Start of Record excerpts

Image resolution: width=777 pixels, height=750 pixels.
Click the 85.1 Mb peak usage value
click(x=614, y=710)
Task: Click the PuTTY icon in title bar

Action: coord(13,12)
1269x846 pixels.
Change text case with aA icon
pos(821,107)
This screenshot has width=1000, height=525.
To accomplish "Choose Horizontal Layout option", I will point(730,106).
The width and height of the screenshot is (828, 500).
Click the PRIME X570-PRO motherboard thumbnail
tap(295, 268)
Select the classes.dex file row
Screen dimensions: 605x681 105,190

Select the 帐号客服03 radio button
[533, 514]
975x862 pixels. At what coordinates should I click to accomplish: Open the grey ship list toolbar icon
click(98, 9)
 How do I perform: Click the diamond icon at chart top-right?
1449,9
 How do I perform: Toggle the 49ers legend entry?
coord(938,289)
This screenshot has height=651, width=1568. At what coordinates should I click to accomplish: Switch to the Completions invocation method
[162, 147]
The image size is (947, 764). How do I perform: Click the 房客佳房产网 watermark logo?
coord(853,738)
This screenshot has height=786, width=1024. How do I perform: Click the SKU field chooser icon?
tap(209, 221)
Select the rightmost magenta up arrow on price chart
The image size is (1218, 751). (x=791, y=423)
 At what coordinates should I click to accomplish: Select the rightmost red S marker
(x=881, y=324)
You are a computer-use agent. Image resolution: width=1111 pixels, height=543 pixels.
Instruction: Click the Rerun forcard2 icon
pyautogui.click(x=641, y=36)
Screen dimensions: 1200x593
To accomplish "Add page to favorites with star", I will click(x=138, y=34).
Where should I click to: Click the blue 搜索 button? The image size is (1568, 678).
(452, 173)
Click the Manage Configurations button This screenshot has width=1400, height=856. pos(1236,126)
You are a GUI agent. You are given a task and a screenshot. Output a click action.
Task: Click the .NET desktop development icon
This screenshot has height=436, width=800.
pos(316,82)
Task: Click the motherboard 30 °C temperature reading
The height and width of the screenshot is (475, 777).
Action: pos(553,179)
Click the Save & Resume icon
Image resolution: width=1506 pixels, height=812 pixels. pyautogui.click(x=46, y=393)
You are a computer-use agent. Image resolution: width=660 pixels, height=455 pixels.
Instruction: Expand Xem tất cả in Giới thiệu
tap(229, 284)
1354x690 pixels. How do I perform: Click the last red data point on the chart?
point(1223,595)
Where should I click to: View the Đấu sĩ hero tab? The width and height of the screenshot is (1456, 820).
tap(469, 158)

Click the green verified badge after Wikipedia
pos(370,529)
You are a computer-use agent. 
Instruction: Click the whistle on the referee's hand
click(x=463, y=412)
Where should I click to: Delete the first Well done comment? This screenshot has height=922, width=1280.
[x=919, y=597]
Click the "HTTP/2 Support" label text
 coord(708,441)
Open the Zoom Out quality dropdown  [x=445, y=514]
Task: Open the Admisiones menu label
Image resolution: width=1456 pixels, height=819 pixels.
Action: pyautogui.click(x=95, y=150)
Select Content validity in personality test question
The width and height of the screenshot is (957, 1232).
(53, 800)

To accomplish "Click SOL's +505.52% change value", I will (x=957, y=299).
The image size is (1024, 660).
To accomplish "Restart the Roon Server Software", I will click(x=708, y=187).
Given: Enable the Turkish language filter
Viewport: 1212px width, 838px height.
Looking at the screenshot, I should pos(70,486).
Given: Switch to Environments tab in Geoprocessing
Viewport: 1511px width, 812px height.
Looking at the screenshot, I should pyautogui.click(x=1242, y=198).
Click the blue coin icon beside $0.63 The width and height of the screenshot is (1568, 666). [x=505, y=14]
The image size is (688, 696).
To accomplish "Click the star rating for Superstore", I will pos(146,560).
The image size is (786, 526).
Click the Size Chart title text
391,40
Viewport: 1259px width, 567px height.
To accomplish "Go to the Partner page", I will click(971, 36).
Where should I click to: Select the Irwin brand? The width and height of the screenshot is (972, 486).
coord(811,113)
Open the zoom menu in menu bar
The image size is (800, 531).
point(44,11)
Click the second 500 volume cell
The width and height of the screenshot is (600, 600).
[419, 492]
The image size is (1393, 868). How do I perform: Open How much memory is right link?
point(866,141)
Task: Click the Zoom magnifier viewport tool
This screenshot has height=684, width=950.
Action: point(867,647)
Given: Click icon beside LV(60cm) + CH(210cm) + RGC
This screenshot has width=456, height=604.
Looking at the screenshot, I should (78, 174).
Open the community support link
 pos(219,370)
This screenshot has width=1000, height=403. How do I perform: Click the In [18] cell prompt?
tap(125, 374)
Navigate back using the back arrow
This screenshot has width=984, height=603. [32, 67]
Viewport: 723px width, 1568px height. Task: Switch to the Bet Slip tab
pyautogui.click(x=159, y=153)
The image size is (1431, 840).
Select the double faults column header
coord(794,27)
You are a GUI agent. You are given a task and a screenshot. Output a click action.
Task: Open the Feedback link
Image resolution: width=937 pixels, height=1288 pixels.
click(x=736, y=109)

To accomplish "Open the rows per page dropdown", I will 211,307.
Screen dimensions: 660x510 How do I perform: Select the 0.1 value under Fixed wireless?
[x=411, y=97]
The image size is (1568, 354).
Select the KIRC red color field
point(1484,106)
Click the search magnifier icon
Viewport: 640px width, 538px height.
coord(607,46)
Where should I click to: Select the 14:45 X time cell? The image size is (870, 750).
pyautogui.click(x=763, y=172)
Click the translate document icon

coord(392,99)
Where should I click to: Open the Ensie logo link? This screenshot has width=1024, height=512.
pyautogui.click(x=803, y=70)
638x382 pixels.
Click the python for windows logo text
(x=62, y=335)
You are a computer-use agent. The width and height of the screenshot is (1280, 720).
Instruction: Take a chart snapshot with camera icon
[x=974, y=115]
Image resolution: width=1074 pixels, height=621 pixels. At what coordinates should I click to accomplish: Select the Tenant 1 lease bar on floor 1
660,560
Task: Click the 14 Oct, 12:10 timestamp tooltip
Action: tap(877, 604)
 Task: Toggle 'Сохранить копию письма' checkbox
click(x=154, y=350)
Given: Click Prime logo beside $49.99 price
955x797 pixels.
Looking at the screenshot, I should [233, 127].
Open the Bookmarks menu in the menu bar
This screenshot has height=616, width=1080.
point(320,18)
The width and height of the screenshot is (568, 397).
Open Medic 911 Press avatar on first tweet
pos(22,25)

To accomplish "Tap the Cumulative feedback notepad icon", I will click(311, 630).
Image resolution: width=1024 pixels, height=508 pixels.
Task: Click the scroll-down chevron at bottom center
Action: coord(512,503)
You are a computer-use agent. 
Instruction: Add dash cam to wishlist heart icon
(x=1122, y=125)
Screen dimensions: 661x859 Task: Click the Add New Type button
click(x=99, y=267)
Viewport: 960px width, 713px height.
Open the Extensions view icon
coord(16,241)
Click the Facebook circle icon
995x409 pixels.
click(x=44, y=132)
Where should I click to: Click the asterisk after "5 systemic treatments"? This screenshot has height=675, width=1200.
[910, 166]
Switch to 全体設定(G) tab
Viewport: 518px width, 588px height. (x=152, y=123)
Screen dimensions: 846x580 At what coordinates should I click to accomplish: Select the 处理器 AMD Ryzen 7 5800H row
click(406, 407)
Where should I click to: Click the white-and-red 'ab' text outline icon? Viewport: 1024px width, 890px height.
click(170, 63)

End of Record excerpts

#### What the task asks:
Exactly as they stand, repeat all the records.

#### Exercise result:
Image resolution: width=777 pixels, height=750 pixels.
Click the 85.1 Mb peak usage value
click(x=614, y=710)
Task: Click the PuTTY icon in title bar

Action: coord(13,12)
1269x846 pixels.
Change text case with aA icon
pos(821,107)
This screenshot has width=1000, height=525.
To accomplish "Choose Horizontal Layout option", I will point(730,106).
The width and height of the screenshot is (828, 500).
Click the PRIME X570-PRO motherboard thumbnail
tap(295, 268)
Select the classes.dex file row
Screen dimensions: 605x681 105,190

Select the 帐号客服03 radio button
[533, 514]
975x862 pixels. At what coordinates should I click to accomplish: Open the grey ship list toolbar icon
click(98, 9)
 How do I perform: Click the diamond icon at chart top-right?
1449,9
 How do I perform: Toggle the 49ers legend entry?
coord(938,289)
This screenshot has height=651, width=1568. At what coordinates should I click to accomplish: Switch to the Completions invocation method
[162, 147]
The image size is (947, 764). How do I perform: Click the 房客佳房产网 watermark logo?
coord(853,738)
This screenshot has height=786, width=1024. How do I perform: Click the SKU field chooser icon?
tap(209, 221)
Select the rightmost magenta up arrow on price chart
The image size is (1218, 751). (x=791, y=423)
 At what coordinates should I click to accomplish: Select the rightmost red S marker
(x=881, y=324)
You are a computer-use agent. Image resolution: width=1111 pixels, height=543 pixels.
Instruction: Click the Rerun forcard2 icon
pyautogui.click(x=641, y=36)
Screen dimensions: 1200x593
To accomplish "Add page to favorites with star", I will click(x=138, y=34).
Where should I click to: Click the blue 搜索 button? The image size is (1568, 678).
(452, 173)
Click the Manage Configurations button This screenshot has width=1400, height=856. pos(1236,126)
You are a GUI agent. You are given a task and a screenshot. Output a click action.
Task: Click the .NET desktop development icon
This screenshot has height=436, width=800.
pos(316,82)
Task: Click the motherboard 30 °C temperature reading
The height and width of the screenshot is (475, 777).
Action: pos(553,179)
Click the Save & Resume icon
Image resolution: width=1506 pixels, height=812 pixels. pyautogui.click(x=46, y=393)
You are a computer-use agent. Image resolution: width=660 pixels, height=455 pixels.
Instruction: Expand Xem tất cả in Giới thiệu
tap(229, 284)
1354x690 pixels. How do I perform: Click the last red data point on the chart?
point(1223,595)
Where should I click to: View the Đấu sĩ hero tab? The width and height of the screenshot is (1456, 820).
tap(469, 158)

Click the green verified badge after Wikipedia
pos(370,529)
You are a computer-use agent. 
Instruction: Click the whistle on the referee's hand
click(x=463, y=412)
Where should I click to: Delete the first Well done comment? This screenshot has height=922, width=1280.
[x=919, y=597]
Click the "HTTP/2 Support" label text
 coord(708,441)
Open the Zoom Out quality dropdown  [x=445, y=514]
Task: Open the Admisiones menu label
Image resolution: width=1456 pixels, height=819 pixels.
Action: pyautogui.click(x=95, y=150)
Select Content validity in personality test question
The width and height of the screenshot is (957, 1232).
(53, 800)

To accomplish "Click SOL's +505.52% change value", I will (x=957, y=299).
The image size is (1024, 660).
To accomplish "Restart the Roon Server Software", I will click(x=708, y=187).
Given: Enable the Turkish language filter
Viewport: 1212px width, 838px height.
Looking at the screenshot, I should pos(70,486).
Given: Switch to Environments tab in Geoprocessing
Viewport: 1511px width, 812px height.
Looking at the screenshot, I should pyautogui.click(x=1242, y=198).
Click the blue coin icon beside $0.63 The width and height of the screenshot is (1568, 666). [x=505, y=14]
The image size is (688, 696).
To accomplish "Click the star rating for Superstore", I will pos(146,560).
The image size is (786, 526).
Click the Size Chart title text
391,40
Viewport: 1259px width, 567px height.
To accomplish "Go to the Partner page", I will click(971, 36).
Where should I click to: Select the Irwin brand? The width and height of the screenshot is (972, 486).
coord(811,113)
Open the zoom menu in menu bar
The image size is (800, 531).
point(44,11)
Click the second 500 volume cell
The width and height of the screenshot is (600, 600).
[419, 492]
The image size is (1393, 868). How do I perform: Open How much memory is right link?
point(866,141)
Task: Click the Zoom magnifier viewport tool
This screenshot has height=684, width=950.
Action: point(867,647)
Given: Click icon beside LV(60cm) + CH(210cm) + RGC
This screenshot has width=456, height=604.
Looking at the screenshot, I should (78, 174).
Open the community support link
 pos(219,370)
This screenshot has width=1000, height=403. How do I perform: Click the In [18] cell prompt?
tap(125, 374)
Navigate back using the back arrow
This screenshot has width=984, height=603. [32, 67]
Viewport: 723px width, 1568px height. Task: Switch to the Bet Slip tab
pyautogui.click(x=159, y=153)
The image size is (1431, 840).
Select the double faults column header
coord(794,27)
You are a GUI agent. You are given a task and a screenshot. Output a click action.
Task: Open the Feedback link
Image resolution: width=937 pixels, height=1288 pixels.
click(x=736, y=109)

To accomplish "Open the rows per page dropdown", I will 211,307.
Screen dimensions: 660x510 How do I perform: Select the 0.1 value under Fixed wireless?
[x=411, y=97]
The image size is (1568, 354).
Select the KIRC red color field
point(1484,106)
Click the search magnifier icon
Viewport: 640px width, 538px height.
coord(607,46)
Where should I click to: Select the 14:45 X time cell? The image size is (870, 750).
pyautogui.click(x=763, y=172)
Click the translate document icon

coord(392,99)
Where should I click to: Open the Ensie logo link? This screenshot has width=1024, height=512.
pyautogui.click(x=803, y=70)
638x382 pixels.
Click the python for windows logo text
(x=62, y=335)
You are a computer-use agent. The width and height of the screenshot is (1280, 720).
Instruction: Take a chart snapshot with camera icon
[x=974, y=115]
Image resolution: width=1074 pixels, height=621 pixels. At what coordinates should I click to accomplish: Select the Tenant 1 lease bar on floor 1
660,560
Task: Click the 14 Oct, 12:10 timestamp tooltip
Action: tap(877, 604)
 Task: Toggle 'Сохранить копию письма' checkbox
click(x=154, y=350)
Given: Click Prime logo beside $49.99 price
955x797 pixels.
Looking at the screenshot, I should [233, 127].
Open the Bookmarks menu in the menu bar
This screenshot has height=616, width=1080.
point(320,18)
The width and height of the screenshot is (568, 397).
Open Medic 911 Press avatar on first tweet
pos(22,25)

To accomplish "Tap the Cumulative feedback notepad icon", I will click(311, 630).
Image resolution: width=1024 pixels, height=508 pixels.
Task: Click the scroll-down chevron at bottom center
Action: coord(512,503)
You are a computer-use agent. 
Instruction: Add dash cam to wishlist heart icon
(x=1122, y=125)
Screen dimensions: 661x859 Task: Click the Add New Type button
click(x=99, y=267)
Viewport: 960px width, 713px height.
Open the Extensions view icon
coord(16,241)
Click the Facebook circle icon
995x409 pixels.
click(x=44, y=132)
Where should I click to: Click the asterisk after "5 systemic treatments"? This screenshot has height=675, width=1200.
[910, 166]
Switch to 全体設定(G) tab
Viewport: 518px width, 588px height. (x=152, y=123)
Screen dimensions: 846x580 At what coordinates should I click to accomplish: Select the 处理器 AMD Ryzen 7 5800H row
click(406, 407)
Where should I click to: Click the white-and-red 'ab' text outline icon? Viewport: 1024px width, 890px height.
click(170, 63)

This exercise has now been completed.